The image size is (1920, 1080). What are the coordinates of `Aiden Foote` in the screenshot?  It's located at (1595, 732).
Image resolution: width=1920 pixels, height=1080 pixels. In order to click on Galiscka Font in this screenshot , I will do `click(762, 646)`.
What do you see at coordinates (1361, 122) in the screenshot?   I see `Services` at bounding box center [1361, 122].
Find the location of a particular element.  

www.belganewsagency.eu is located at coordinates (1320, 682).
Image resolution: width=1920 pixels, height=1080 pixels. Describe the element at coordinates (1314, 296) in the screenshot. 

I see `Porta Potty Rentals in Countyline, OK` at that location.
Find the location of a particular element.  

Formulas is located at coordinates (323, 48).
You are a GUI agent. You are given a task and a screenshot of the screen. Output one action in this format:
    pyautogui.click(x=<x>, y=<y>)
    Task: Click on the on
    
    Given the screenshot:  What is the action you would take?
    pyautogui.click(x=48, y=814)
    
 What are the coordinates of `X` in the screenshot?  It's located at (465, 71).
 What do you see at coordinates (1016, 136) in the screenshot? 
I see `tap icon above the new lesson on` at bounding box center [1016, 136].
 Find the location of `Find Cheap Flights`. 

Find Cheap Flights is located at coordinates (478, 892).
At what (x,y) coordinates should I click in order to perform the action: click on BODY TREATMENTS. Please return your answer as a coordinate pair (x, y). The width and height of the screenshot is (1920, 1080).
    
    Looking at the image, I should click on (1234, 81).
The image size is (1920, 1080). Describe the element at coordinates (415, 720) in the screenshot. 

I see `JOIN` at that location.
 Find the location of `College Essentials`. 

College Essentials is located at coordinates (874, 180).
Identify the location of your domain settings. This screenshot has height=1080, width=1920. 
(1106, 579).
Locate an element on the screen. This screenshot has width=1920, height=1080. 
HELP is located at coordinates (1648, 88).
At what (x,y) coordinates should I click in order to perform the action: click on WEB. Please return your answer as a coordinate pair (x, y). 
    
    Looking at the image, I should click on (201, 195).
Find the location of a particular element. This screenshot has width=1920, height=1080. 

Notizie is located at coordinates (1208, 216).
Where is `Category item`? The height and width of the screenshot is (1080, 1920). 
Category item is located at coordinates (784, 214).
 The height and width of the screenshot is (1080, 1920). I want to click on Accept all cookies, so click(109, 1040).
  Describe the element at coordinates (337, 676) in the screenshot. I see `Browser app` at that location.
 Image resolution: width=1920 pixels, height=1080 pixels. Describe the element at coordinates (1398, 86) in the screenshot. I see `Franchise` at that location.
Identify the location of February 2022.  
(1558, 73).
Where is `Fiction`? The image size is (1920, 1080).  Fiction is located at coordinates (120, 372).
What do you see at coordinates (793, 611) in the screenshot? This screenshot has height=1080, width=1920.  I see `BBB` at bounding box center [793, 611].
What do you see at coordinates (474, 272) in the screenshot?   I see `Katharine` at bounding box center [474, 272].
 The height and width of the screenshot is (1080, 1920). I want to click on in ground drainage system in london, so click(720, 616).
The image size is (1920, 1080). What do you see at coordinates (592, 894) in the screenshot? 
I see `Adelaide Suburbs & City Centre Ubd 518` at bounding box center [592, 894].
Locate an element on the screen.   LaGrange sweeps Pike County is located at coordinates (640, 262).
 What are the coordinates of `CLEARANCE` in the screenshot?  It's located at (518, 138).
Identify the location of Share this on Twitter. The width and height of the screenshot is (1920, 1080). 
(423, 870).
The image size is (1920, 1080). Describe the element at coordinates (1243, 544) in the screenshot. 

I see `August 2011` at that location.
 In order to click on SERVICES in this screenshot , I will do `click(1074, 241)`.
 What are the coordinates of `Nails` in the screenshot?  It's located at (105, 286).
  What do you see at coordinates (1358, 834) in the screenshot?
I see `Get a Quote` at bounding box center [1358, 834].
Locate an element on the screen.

-----

▶ [PROBLEM TO WORK ON] Copy the listing above word for word, from its first line through its last.

▶ [PROBLEM SOLUTION]
The image size is (1920, 1080). What are the coordinates of `Aiden Foote` in the screenshot?  It's located at (1595, 732).
Image resolution: width=1920 pixels, height=1080 pixels. In order to click on Galiscka Font in this screenshot , I will do `click(762, 646)`.
What do you see at coordinates (1361, 122) in the screenshot?   I see `Services` at bounding box center [1361, 122].
Find the location of a particular element.  

www.belganewsagency.eu is located at coordinates (1320, 682).
Image resolution: width=1920 pixels, height=1080 pixels. Describe the element at coordinates (1314, 296) in the screenshot. 

I see `Porta Potty Rentals in Countyline, OK` at that location.
Find the location of a particular element.  

Formulas is located at coordinates (323, 48).
You are a GUI agent. You are given a task and a screenshot of the screen. Output one action in this format:
    pyautogui.click(x=<x>, y=<y>)
    Task: Click on the on
    
    Given the screenshot:  What is the action you would take?
    pyautogui.click(x=48, y=814)
    
 What are the coordinates of `X` in the screenshot?  It's located at (465, 71).
 What do you see at coordinates (1016, 136) in the screenshot? 
I see `tap icon above the new lesson on` at bounding box center [1016, 136].
 Find the location of `Find Cheap Flights`. 

Find Cheap Flights is located at coordinates (478, 892).
At what (x,y) coordinates should I click in order to perform the action: click on BODY TREATMENTS. Please return your answer as a coordinate pair (x, y). The width and height of the screenshot is (1920, 1080).
    
    Looking at the image, I should click on (1234, 81).
The image size is (1920, 1080). Describe the element at coordinates (415, 720) in the screenshot. 

I see `JOIN` at that location.
 Find the location of `College Essentials`. 

College Essentials is located at coordinates (874, 180).
Identify the location of your domain settings. This screenshot has height=1080, width=1920. 
(1106, 579).
Locate an element on the screen. This screenshot has width=1920, height=1080. 
HELP is located at coordinates (1648, 88).
At what (x,y) coordinates should I click in order to perform the action: click on WEB. Please return your answer as a coordinate pair (x, y). 
    
    Looking at the image, I should click on (201, 195).
Find the location of a particular element. This screenshot has width=1920, height=1080. 

Notizie is located at coordinates (1208, 216).
Where is `Category item`? The height and width of the screenshot is (1080, 1920). 
Category item is located at coordinates (784, 214).
 The height and width of the screenshot is (1080, 1920). I want to click on Accept all cookies, so click(109, 1040).
  Describe the element at coordinates (337, 676) in the screenshot. I see `Browser app` at that location.
 Image resolution: width=1920 pixels, height=1080 pixels. Describe the element at coordinates (1398, 86) in the screenshot. I see `Franchise` at that location.
Identify the location of February 2022.  
(1558, 73).
Where is `Fiction`? The image size is (1920, 1080).  Fiction is located at coordinates (120, 372).
What do you see at coordinates (793, 611) in the screenshot? This screenshot has height=1080, width=1920.  I see `BBB` at bounding box center [793, 611].
What do you see at coordinates (474, 272) in the screenshot?   I see `Katharine` at bounding box center [474, 272].
 The height and width of the screenshot is (1080, 1920). I want to click on in ground drainage system in london, so click(720, 616).
The image size is (1920, 1080). What do you see at coordinates (592, 894) in the screenshot? 
I see `Adelaide Suburbs & City Centre Ubd 518` at bounding box center [592, 894].
Locate an element on the screen.   LaGrange sweeps Pike County is located at coordinates (640, 262).
 What are the coordinates of `CLEARANCE` in the screenshot?  It's located at (518, 138).
Identify the location of Share this on Twitter. The width and height of the screenshot is (1920, 1080). 
(423, 870).
The image size is (1920, 1080). Describe the element at coordinates (1243, 544) in the screenshot. 

I see `August 2011` at that location.
 In order to click on SERVICES in this screenshot , I will do `click(1074, 241)`.
 What are the coordinates of `Nails` in the screenshot?  It's located at (105, 286).
  What do you see at coordinates (1358, 834) in the screenshot?
I see `Get a Quote` at bounding box center [1358, 834].
Locate an element on the screen.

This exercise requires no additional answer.